Unlike most other books on innovation that strictly focus on ways to identify innovation opportunities or learn from successful innovators, Relentless Innovation acknowledges the fact that not every company can simply apply Apple or P&G’s innovation tools and processes and achieve similar results.  Instead, Phillips, who is the lead consultant at OVO Innovation, identifies the two most significant barriers that limit most companies’ innovation efforts: middle management and business-as-usual.

He uses case studies from best-in-class market exemplars to illustrate how to overcome the barriers to innovation and create an environment of “innovation as usual;”  however, rather than promote specific innovation tools or processes that organizations should employ, Phillips presents solutions that are at times broad generalizations more so than actionable recommendations.

What is relentless innovation, and why is it important?

Phillips defines relentless innovators as firms that balance investments in efficiency and innovation, and consistently introduce market-making products and services that delight customers.  He writes that becoming a relentless innovator can drive not only revenue growth and profits, but also employee engagement and market leadership. Financial metrics testify to the market value premiums that are commanded by relentless innovators, who optimize their operating models by finding a balance between efficiency and innovation.

Phillips maintains that achieving the title of relentless innovator is the result of finding the balance in investing in efficiency and innovation, although the exact route to such a balanced act is more of an art than an exact science.

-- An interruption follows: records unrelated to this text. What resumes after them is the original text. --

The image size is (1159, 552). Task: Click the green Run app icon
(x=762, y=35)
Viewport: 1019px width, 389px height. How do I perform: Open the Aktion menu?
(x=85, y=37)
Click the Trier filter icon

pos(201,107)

What kills innovation in most organizations?

After debunking some of the misconceptions and myths around innovation practices, Phillips discusses the real obstacles to innovation: business-as-usual and middle management.

Business-as-usual is the idea that the culture, processes, expectations, goals, and strategies of a firm are dictated by the need to produce consistent quarterly results to placate shareholder demands.  Innovation projects or mandates are almost always in direct opposition to, and thus hindered by, business-as-usual practices, which generally do not readily allow for corporate risk-taking.

This operating model is reinforced and executed by middle management—people tasked with achieving these consistent financial results. Phillips does not blame middle management specifically for killing innovation, but rather the organizational system that emphasizes the need for consistency, cost cutting, and efficiency.  Middle management, he argues, is merely the messenger charged with executing the business-as-usual operating model.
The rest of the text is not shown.